The most selfless
thing I have ever done is also one of the most humiliating things I have ever
done. It started one day when I was still in College. I was in the student art
shop looking for (strangely enough) art supplies when a very upset looking girl
suddenly approached me. She was almost in tears as she asked for my help and
explained her situation. She was a student on the beauticians course and it was
the day of an important practical exam. She had to dye someone’s hair. It
sounded simple enough. The only catch was it had to be someone with light
colored hair and this was the reason for her distress. The person who was going
to be her model had fallen ill. She needed to find a replacement fast and since
I have light ginger hair she practically pleaded with me to be that
replacement.
I wanted to
help and seeing what I looked like with dark hair for a little while sounded
interesting. So I said yes. She told me where and when the exam was, thanked me
again and left. I felt good about myself. I had made someone happy and I went
on about my day. Later that day when I arrived she was happy to see I kept my
word. After all I was a stranger and might not have shown up. I sat down as the
examiner started taking notes. I felt good for helping this girl. She had
seemed so upset when she had found me in the morning. I was a knight in shining
armor. But then came the question:
“Would you
prefer it to be your eye lashes or eye brows?” She asks.

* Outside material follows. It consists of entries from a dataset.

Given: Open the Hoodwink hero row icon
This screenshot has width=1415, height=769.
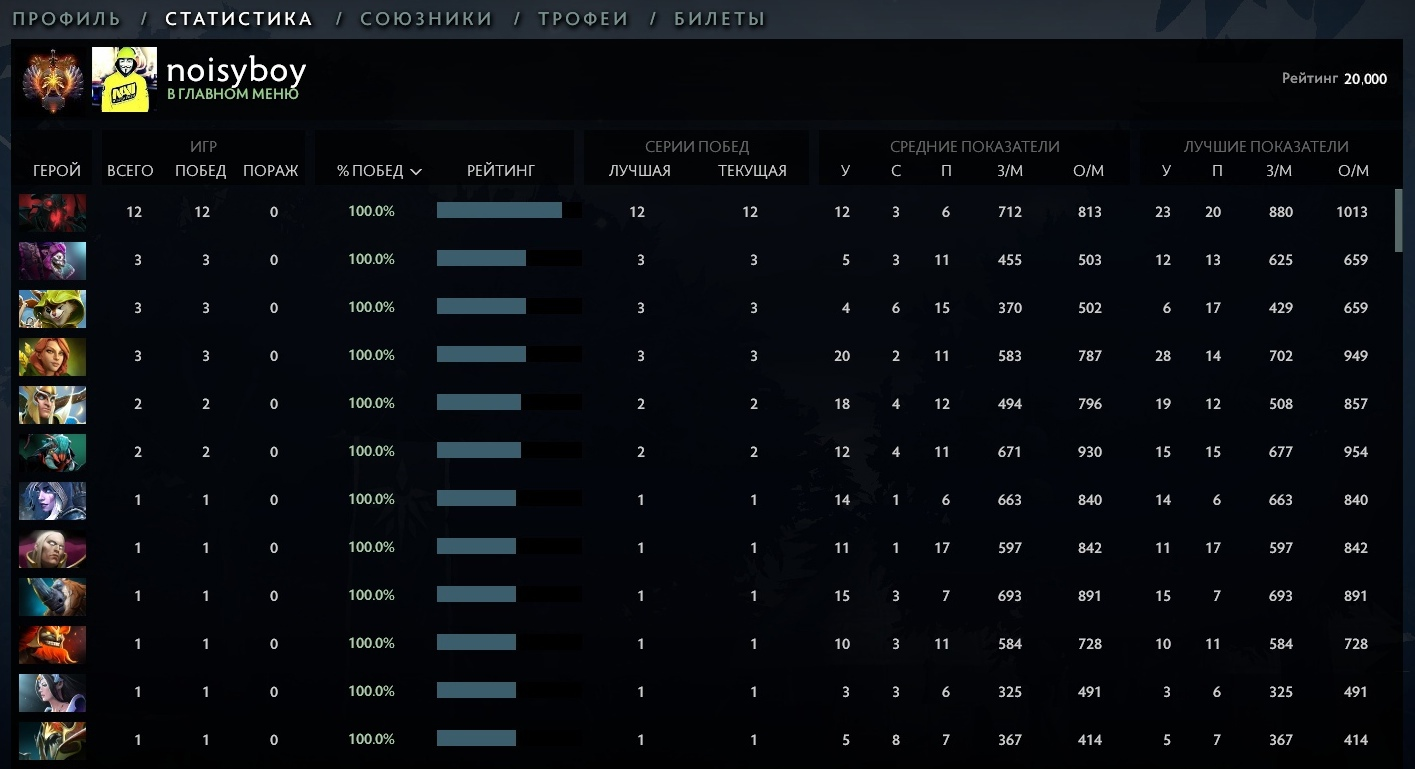Looking at the screenshot, I should pos(52,308).
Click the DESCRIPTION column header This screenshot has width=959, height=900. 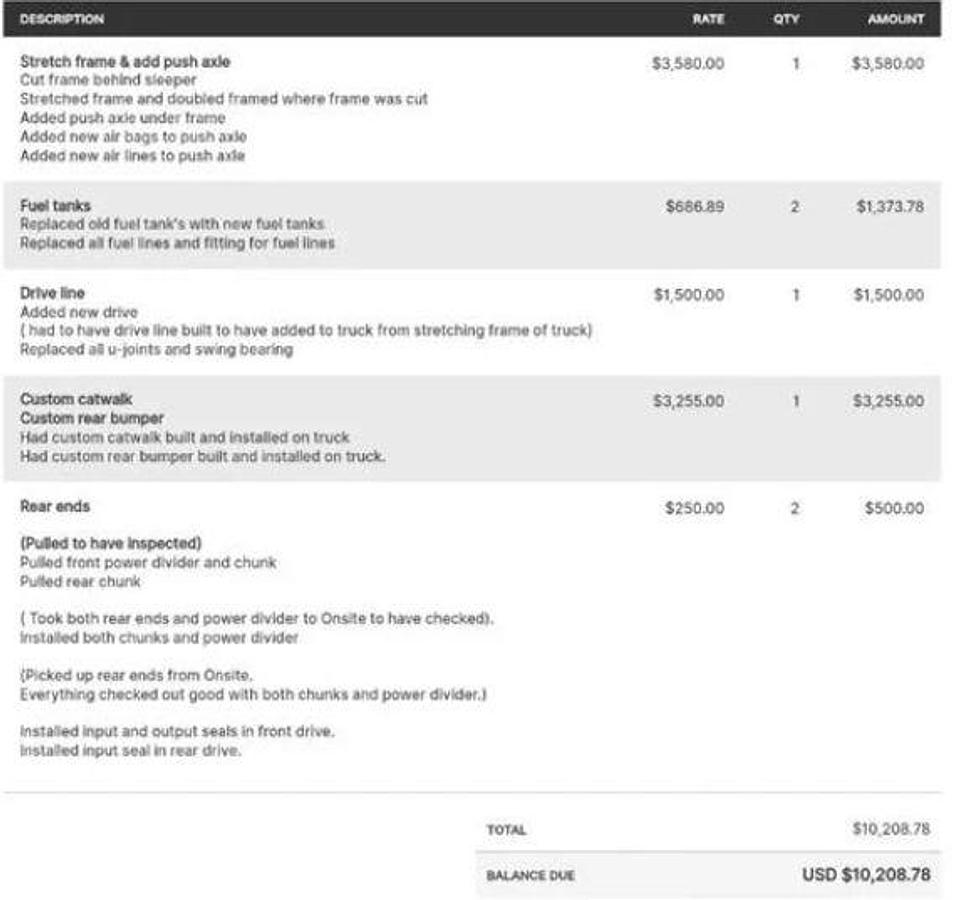61,19
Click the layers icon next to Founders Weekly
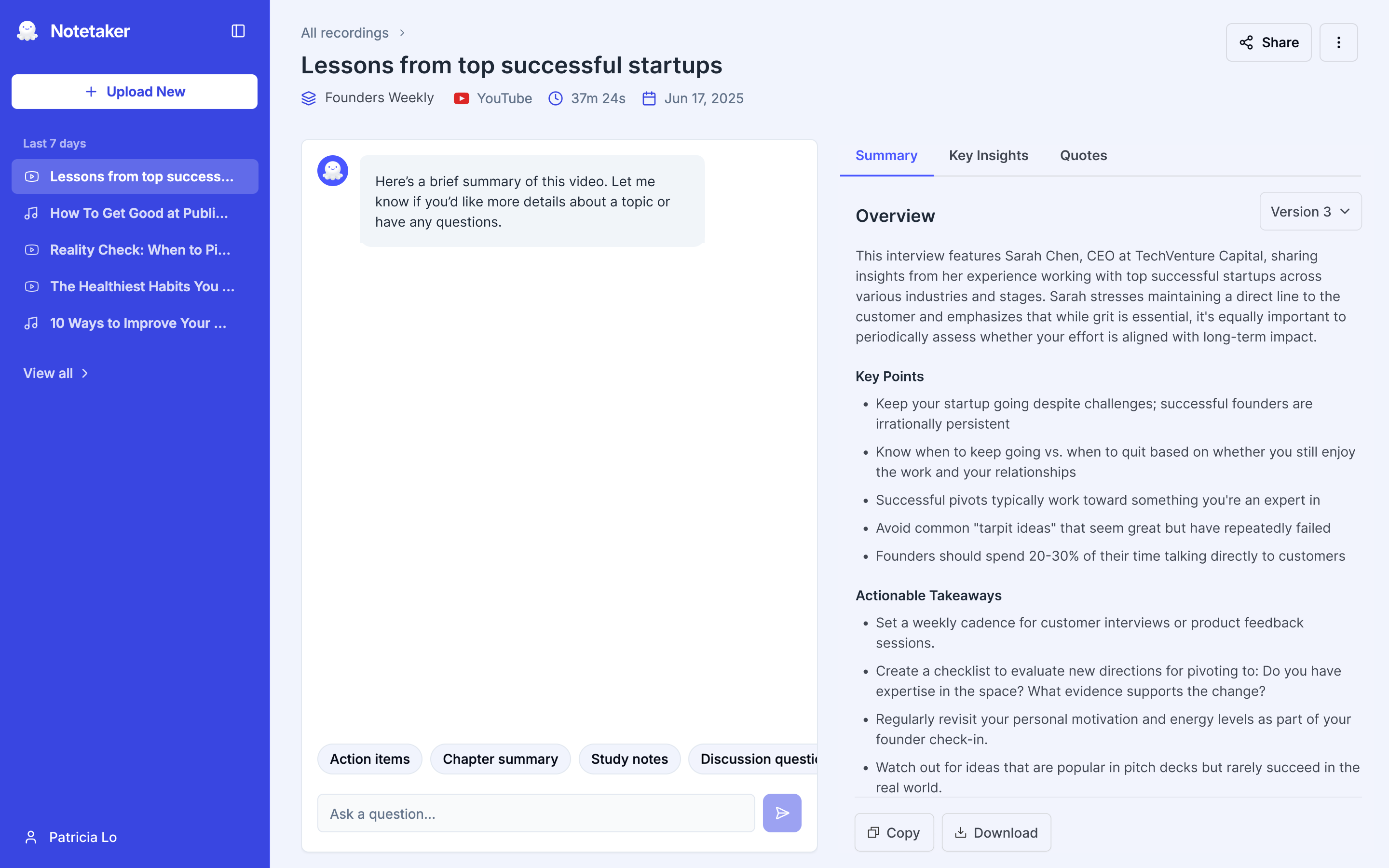The height and width of the screenshot is (868, 1389). pos(309,98)
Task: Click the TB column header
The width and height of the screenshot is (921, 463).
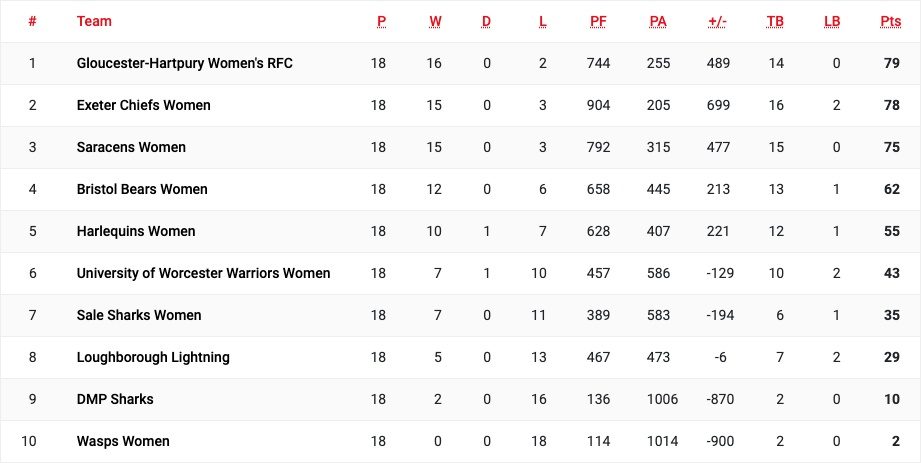Action: [x=775, y=22]
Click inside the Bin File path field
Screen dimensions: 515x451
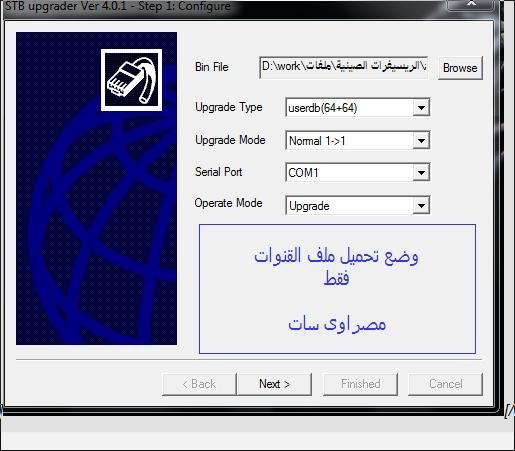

“WHAT THE HELL?” shouted my brain.
“Hu?” my mouth said dumbly.
She
repeated the question while looking a little nervous. The examiner was standing
right there. If I made it to obvious that she left out what part of me would be
getting the color change she could lose marks and fail. I tried my best not to
let on and told her I wanted my eye brows dyed. She quietly pointed out I might
look strange with two caterpillars over my eyes. I told her I wanted my eye
lashes dyed. In my mind I was thinking I could just wash it out afterwards.
So I sat
there with my eyes shut as she did her work. Eventually it was all done and I
could open my eyes. The examiner was happily taking notes. The student asked me
if I had any questions so I asked how easy it would be to wash the dye out.
“Oh… it’s
permanent,” She tells me.
“WHAT THE HELL?!” goes my brain.
“Hu?” goes my mouth.
I don’t
know if she forgot to tell me these things or she did not want to for fear that
I would say no when she asked for my help in the morning. I never found out. I
stayed polite so as not to get her in trouble but left as fast as I could.
It was not
long before my class mates were enjoying the joke of what had happened and
pointing out that I looked like I was wearing mascara. I must have looked like
a transvestite who got cold feet at the make up stage. For the following weeks
I was wearing sunglasses most of the time, trying to explain to everyone who
asked why I looked like a Rocky Horror Show fan as well as spending every
available moment in front of a mirror trying to pull my eye lashes out. All
that and I didn’t even get her phone number (Ok, so my motives were not totally
selfless).
As for the
most selfish… hmmm… That’s a tough one.
Let me put it this way; none of you are getting your hands on the booze I
brought into the house. I’m going to drink this house dry.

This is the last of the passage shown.